» **给定文段**
▽

记得这是一道微软的面试题，想了很长时间不知道怎么做，近期看别人的博客，找到了算法，自己实现了一下，下面是算法的叙述：

1. If left subtree exists, process the left subtree
…..1.a) Recursively convert the left subtree to DLL.
…..1.b) Then find inorder predecessor of root in left subtree (inorder predecessor is rightmost node in left subtree).
…..1.c) Make inorder predecessor as previous of root and root as next of inorder predecessor.
2. If right subtree exists, process the right subtree (Below 3 steps are similar to left subtree).
…..2.a) Recursively convert the right subtree to DLL.
…..2.b) Then find inorder successor of root in right subtree (inorder successor is leftmost node in right subtree).
…..2.c) Make inorder successor as next of root and root as previous of inorder successor.
3. Find the leftmost node and return it (the leftmost node is always head of converted DLL).

△

» **所给信息**
▽

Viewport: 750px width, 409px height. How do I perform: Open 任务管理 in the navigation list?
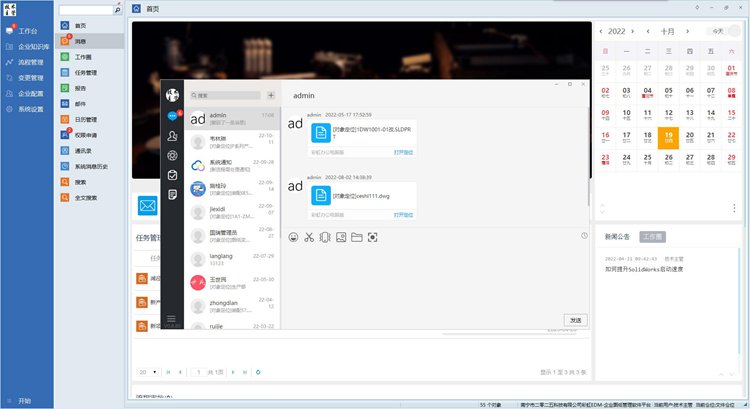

△

» **任务说明**
把给定文段中从“记得这是一道微软的面试题，想”起、到“to left subtree).”为止（包括这一处）的部分逐字照抄下来。

» **完成结果**
记得这是一道微软的面试题，想了很长时间不知道怎么做，近期看别人的博客，找到了算法，自己实现了一下，下面是算法的叙述：

1. If left subtree exists, process the left subtree
…..1.a) Recursively convert the left subtree to DLL.
…..1.b) Then find inorder predecessor of root in left subtree (inorder predecessor is rightmost node in left subtree).
…..1.c) Make inorder predecessor as previous of root and root as next of inorder predecessor.
2. If right subtree exists, process the right subtree (Below 3 steps are similar to left subtree).